希望をも枯らす塩の雨
塔の外へ出てみれば、想像通り刺すような雨が降り続いている。ヒネはよろよろしながら必死でカダとヒエダのあとを追う。
「そなた……スベラギの塔に残ったのだな」
カダがつぶやくように言うので、雨の音にかき消されて、ヒネは一瞬聞きもらすところだった。
「さようでございますが!?」
逆にヒネは、声をはりあげて返答した。
「なぜだ?」
カダが、今度は少し大きめの声で言ってくれたので助かったが、
「なぜとは、なんでしょう!?」
質問の意味がわからずヒネは問い返す。
「言ったはずだ! そなたは神呼でもなければ見習いですらない、仮の候補生だ。残ったとて何の責任もなかろう!」
一瞬、返答に困ったヒネは、しかし雨音がうるさいのをいいことに、軽口を試したくなった。
「わたくしは存じております。カダ様は、本当はわたくしを重宝がってくださっているのでしょう? 何かまだ、わたくしにもお役に立てることがあるやもしれません」
ぬかるみに足元がとられ、うまく歩けず、前に進むだけで精いっぱいだ。

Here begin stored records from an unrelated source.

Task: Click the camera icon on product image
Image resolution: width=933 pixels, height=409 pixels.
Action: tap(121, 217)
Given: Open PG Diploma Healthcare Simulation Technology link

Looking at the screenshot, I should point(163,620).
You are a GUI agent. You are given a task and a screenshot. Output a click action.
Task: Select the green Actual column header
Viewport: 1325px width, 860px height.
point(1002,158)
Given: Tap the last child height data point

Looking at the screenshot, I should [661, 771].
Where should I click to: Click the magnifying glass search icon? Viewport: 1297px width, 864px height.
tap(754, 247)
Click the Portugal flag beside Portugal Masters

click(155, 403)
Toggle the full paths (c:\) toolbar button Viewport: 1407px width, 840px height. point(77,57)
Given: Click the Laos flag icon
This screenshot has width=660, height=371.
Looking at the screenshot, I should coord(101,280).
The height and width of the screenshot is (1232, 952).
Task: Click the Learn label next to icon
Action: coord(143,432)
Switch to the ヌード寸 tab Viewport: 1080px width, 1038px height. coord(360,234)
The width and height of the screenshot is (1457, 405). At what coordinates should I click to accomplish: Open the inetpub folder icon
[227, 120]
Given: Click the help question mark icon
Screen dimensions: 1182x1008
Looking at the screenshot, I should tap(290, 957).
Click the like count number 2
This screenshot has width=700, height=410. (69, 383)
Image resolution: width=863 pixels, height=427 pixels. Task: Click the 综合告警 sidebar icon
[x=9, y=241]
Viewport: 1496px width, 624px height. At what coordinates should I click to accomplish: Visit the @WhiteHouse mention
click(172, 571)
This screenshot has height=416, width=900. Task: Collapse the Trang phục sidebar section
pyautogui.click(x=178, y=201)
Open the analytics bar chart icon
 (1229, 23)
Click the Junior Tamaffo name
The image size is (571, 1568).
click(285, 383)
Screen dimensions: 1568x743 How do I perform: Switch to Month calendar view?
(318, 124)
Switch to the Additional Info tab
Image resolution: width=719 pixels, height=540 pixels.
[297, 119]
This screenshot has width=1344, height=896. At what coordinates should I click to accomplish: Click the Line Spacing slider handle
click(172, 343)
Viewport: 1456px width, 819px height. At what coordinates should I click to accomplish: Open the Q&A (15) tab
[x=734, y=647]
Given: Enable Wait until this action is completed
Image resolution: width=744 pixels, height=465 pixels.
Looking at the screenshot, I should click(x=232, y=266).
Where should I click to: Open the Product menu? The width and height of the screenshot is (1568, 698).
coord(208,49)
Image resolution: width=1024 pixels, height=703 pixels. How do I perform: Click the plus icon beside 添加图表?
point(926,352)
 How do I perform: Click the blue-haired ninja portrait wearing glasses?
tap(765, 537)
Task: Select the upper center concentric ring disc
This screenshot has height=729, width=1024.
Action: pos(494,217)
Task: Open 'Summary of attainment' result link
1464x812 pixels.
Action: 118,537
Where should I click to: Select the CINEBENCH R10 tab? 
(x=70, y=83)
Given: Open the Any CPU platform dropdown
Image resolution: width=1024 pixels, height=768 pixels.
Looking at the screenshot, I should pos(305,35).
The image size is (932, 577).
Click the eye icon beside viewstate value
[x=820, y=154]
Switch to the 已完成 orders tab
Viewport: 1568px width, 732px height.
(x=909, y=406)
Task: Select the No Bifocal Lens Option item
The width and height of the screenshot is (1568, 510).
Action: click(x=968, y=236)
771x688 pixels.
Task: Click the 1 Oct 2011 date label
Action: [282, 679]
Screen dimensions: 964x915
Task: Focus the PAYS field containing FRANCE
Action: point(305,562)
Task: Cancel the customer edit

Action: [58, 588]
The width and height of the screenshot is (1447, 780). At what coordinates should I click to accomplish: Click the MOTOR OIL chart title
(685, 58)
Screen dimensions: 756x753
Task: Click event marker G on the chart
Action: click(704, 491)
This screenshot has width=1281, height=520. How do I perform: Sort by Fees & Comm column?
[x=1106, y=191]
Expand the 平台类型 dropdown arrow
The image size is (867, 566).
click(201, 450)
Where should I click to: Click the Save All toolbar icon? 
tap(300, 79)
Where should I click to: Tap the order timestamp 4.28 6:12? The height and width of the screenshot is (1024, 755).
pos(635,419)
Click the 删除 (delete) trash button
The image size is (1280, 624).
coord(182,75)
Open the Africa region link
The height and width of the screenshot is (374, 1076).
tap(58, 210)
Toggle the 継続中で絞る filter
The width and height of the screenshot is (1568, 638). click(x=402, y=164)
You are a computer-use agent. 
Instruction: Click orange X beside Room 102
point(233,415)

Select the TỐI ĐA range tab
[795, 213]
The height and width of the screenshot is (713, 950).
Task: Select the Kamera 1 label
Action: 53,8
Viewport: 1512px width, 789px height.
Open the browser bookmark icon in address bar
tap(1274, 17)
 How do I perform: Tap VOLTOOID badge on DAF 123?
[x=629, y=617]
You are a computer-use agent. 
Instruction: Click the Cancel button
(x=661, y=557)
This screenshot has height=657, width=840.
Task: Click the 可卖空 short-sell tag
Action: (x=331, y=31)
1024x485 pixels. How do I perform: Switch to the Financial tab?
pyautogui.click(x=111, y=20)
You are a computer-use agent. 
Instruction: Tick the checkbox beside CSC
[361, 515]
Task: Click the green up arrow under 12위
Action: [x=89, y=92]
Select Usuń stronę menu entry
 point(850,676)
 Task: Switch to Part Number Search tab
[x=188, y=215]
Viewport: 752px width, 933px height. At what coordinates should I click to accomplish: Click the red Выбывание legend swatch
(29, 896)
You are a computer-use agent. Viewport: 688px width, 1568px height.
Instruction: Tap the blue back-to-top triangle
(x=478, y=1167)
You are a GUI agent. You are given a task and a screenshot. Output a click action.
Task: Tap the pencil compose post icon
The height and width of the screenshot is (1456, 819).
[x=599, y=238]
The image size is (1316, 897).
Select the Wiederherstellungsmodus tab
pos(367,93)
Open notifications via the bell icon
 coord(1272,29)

しかし、カダから言葉が返ってこないので、ヒネはカダを見上げて様子をうかがう。よもや機嫌を損ねてはいないかと心配になったのだ。
しかし、見上げた一瞬、カダはヒネの方を見て微笑んでいた、ように見えた。次の瞬間には唇を引き結び、視線をまっすぐ前に向けてしまったため、見間違いでなかった自信はないのだが……。
巨大生物の姿は、今やどこにも見当たらない。死骸らしきものは見かけるが、生きている個体をこの数日見ていない。みな、どこかへ逃げたのか、あるいは……。いずれにしても、巨大生物たちがこれからの世界を生きるのは、人よりも厳しいに違いないとヒネは思った。
ヒネは口の中が塩辛い気がして、手の甲で口元を拭った。すると、手に付いた雨水が口の中に入ったのか、余計に塩辛く感じる。どうやら、おつき星から降ってくる雨水には、塩分が混じっているようなのだ。日によって濃さは違うみたいだ、と外で職務に就いていたヨヲセは言っていた。これも有識者たちが見逃していた誤算であろうか、ヒネは胸の痛みにも似た不安を覚える。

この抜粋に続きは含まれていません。